Start with fresh Tomcat.
Compile everything – “maven sakai” or “maven bld dpl” depending on your fun. This compiles with the old jars – but is necessary to get everything downloaded to your maven repo.
Go into tomcat/shared and do “find . -name ‘*pluto*'” – blast everything – these should be the previous verison of Pluto – there should be four of them.
Edit master/project.properties and increment the version of Pluto
Go into ~/.maven/repository/org.apache.pluto/jars and wack all the files
Based on the URL in the message on the pluto-dev list, use CURL to pull down the most recent jars. You need four of them.
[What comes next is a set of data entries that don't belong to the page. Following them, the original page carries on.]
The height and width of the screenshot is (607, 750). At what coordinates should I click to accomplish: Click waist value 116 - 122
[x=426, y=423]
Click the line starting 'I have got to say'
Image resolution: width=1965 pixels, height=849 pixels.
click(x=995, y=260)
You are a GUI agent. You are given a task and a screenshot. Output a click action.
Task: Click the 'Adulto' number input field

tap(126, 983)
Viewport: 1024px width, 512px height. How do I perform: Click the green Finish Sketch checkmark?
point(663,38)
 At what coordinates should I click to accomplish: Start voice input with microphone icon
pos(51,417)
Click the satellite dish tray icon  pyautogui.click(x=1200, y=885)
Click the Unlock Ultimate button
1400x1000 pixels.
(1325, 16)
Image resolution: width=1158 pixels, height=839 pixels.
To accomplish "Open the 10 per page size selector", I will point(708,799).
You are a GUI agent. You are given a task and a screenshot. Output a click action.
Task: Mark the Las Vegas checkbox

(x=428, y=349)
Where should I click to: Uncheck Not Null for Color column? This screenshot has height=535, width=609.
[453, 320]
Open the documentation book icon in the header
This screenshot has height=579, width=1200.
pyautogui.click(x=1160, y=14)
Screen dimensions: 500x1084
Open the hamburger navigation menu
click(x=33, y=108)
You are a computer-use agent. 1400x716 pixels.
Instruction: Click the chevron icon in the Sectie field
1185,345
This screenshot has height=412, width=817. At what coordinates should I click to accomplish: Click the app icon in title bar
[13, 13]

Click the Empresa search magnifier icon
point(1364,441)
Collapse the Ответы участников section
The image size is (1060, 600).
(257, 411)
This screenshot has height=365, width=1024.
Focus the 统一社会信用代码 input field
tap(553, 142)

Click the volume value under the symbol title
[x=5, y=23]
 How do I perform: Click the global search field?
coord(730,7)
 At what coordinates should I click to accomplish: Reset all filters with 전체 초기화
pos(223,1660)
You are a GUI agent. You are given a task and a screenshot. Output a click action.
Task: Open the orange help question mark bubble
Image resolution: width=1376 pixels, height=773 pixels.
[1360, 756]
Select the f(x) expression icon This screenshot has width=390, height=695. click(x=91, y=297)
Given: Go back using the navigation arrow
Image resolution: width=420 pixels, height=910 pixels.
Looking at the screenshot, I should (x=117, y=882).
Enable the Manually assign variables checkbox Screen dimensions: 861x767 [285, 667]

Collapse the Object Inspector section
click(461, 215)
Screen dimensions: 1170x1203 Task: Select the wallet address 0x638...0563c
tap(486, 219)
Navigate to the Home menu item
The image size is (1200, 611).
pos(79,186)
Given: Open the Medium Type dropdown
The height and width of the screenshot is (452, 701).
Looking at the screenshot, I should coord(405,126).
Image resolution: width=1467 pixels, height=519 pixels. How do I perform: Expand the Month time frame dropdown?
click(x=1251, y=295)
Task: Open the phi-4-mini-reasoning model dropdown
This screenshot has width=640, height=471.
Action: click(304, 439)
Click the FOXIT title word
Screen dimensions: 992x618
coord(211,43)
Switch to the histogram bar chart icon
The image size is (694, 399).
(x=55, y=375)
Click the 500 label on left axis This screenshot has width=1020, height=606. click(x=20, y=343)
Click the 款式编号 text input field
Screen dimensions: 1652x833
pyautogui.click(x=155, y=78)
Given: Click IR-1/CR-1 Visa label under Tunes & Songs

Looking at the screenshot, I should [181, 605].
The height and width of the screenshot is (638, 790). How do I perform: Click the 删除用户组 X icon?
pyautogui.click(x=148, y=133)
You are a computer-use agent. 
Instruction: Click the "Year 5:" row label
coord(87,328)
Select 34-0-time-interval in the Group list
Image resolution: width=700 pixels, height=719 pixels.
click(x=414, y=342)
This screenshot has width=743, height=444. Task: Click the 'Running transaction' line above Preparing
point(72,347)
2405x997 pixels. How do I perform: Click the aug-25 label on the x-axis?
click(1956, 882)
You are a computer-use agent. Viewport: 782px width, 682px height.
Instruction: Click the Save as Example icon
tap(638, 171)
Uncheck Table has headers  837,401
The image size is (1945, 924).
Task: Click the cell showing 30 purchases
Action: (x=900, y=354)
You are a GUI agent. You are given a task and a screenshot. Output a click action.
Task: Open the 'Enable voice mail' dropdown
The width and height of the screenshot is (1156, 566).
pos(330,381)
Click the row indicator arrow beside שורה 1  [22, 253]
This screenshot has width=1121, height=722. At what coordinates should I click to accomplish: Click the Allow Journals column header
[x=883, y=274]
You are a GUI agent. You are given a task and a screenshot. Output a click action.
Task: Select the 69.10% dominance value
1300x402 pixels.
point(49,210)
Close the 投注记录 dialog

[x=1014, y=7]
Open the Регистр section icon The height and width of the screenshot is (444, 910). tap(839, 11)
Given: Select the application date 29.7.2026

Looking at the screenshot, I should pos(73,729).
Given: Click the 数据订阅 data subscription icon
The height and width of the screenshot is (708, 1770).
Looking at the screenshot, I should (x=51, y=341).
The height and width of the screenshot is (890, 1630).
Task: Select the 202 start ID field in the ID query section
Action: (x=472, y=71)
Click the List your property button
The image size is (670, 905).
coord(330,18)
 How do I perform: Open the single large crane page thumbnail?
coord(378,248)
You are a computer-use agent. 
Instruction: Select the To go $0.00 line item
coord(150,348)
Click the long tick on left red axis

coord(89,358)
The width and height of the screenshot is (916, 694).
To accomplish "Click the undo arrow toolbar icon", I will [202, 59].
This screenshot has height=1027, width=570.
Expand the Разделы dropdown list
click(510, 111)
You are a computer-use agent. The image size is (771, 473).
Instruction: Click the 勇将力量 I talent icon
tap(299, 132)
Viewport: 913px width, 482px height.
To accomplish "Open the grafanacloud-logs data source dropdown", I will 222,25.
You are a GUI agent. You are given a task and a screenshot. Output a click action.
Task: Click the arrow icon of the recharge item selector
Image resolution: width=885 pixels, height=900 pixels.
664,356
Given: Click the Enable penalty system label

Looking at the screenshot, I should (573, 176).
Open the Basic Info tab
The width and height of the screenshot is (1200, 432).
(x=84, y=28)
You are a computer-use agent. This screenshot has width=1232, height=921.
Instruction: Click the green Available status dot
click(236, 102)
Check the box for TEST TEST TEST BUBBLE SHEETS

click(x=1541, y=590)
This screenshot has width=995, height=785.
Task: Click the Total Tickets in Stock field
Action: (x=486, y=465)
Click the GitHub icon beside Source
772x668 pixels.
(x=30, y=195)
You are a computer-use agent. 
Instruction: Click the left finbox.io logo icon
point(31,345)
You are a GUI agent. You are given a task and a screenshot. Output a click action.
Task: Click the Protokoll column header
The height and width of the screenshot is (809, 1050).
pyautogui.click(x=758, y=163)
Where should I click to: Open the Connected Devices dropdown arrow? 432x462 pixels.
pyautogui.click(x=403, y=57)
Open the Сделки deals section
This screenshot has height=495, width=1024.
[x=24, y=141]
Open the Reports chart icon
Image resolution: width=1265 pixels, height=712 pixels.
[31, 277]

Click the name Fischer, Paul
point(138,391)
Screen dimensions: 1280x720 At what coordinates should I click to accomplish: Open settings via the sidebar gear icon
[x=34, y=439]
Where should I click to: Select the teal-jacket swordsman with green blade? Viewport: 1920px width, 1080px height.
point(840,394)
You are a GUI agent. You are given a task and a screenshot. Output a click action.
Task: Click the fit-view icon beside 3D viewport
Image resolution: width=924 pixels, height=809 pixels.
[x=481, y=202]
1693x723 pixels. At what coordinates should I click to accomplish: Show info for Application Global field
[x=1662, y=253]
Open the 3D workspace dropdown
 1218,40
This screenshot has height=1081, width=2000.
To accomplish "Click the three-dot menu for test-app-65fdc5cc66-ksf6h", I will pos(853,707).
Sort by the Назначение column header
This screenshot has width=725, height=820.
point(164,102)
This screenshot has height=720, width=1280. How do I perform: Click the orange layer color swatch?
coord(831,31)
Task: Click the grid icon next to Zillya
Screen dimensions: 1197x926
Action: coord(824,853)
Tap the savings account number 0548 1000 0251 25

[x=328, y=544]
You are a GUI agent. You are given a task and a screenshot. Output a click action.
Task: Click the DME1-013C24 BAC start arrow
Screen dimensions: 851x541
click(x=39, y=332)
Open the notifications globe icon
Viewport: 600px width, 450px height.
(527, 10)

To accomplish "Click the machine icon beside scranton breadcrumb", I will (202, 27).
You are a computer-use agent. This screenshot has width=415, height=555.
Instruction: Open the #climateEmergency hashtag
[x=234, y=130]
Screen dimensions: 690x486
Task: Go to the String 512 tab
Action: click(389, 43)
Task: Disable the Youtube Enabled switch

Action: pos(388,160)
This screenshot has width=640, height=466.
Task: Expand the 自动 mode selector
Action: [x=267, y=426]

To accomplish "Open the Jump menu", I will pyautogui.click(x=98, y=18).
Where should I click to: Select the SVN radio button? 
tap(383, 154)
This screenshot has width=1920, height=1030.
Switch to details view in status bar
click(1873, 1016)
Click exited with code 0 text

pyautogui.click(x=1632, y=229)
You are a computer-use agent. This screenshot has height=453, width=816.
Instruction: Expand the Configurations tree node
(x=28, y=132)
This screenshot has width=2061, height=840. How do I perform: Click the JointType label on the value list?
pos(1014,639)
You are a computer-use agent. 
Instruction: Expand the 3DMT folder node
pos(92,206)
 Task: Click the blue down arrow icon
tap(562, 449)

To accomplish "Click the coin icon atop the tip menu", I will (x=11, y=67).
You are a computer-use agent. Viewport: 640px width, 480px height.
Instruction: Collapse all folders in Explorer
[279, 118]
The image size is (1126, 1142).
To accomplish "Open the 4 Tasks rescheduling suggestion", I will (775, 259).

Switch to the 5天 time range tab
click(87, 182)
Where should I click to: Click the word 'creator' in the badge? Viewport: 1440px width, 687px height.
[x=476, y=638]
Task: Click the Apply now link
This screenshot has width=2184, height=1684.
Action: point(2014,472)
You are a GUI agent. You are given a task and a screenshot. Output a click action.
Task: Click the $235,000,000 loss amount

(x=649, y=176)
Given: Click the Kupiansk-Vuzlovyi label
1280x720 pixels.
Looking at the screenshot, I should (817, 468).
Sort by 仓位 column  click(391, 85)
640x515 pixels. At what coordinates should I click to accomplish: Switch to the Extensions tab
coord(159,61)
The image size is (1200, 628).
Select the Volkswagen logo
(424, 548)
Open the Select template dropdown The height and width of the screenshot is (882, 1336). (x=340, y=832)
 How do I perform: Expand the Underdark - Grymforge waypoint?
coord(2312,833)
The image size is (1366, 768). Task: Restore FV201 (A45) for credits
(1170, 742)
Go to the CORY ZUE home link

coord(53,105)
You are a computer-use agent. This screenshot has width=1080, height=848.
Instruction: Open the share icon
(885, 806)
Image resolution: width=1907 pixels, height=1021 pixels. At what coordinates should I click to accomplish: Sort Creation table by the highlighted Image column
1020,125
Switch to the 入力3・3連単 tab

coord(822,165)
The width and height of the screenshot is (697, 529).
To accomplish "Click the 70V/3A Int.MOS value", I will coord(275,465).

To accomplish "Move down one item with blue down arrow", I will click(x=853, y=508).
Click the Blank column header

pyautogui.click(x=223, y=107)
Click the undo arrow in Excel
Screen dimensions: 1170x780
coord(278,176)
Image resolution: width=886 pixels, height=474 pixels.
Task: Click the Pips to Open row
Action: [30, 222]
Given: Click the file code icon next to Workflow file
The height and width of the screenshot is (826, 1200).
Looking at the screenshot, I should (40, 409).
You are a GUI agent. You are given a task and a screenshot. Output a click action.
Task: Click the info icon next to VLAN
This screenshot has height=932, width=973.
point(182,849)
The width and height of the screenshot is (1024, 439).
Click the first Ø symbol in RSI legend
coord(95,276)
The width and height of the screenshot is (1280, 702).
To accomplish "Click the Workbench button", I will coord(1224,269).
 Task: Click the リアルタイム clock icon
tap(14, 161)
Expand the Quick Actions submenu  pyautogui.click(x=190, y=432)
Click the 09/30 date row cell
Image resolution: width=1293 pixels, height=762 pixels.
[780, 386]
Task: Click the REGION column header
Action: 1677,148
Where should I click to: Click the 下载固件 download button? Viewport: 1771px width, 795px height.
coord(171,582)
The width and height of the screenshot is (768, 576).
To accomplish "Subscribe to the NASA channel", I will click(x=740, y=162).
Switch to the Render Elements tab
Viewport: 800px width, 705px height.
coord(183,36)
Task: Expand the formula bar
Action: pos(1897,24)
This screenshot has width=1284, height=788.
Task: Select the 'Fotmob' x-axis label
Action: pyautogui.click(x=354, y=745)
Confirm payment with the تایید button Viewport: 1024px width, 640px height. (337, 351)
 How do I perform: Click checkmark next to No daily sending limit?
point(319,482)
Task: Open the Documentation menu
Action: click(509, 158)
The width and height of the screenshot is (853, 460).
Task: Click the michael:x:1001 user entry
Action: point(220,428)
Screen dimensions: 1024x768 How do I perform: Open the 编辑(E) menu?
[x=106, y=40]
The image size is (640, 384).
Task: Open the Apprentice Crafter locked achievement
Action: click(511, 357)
curl -O http://people.apache.org/builds/portals-pluto/m2-staging-repository/org/apache/pluto/pluto-container/1.1.3/pluto-container-1.1.3.jar
curl -O http://people.apache.org/builds/portals-pluto/m2-staging-repository/org/apache/pluto/pluto-descriptor-api/1.1.3/pluto-descriptor-api-1.1.3.jar
curl -O http://people.apache.org/builds/portals-pluto/m2-staging-repository/org/apache/pluto/pluto-descriptor-impl/1.1.3/pluto-descriptor-impl-1.1.3.jar
curl -O http://people.apache.org/builds/portals-pluto/m2-staging-repository/org/apache/pluto/pluto-taglib/1.1.3/pluto-taglib-1.1.3.jar
Go into ~/dev/sakai/portal
maven -o bld dpl
This makes sure you don’t pull the old jars back down.
Just for fun and to keep your mind at ease – go to tomcat/shared
find . -name ‘*pluto*’
There should be four files with the *new* version.
Start Tomcat – tail the log like any good hacker (or if you are cool use the debugger).
Make a site – add the “Test Portlet – Sakai Test Portlet (JSR-168)” to your site – it is the one near the bottom.
Click around – test everything – watch the log. It is normally quite chatty – so you are watching for failures.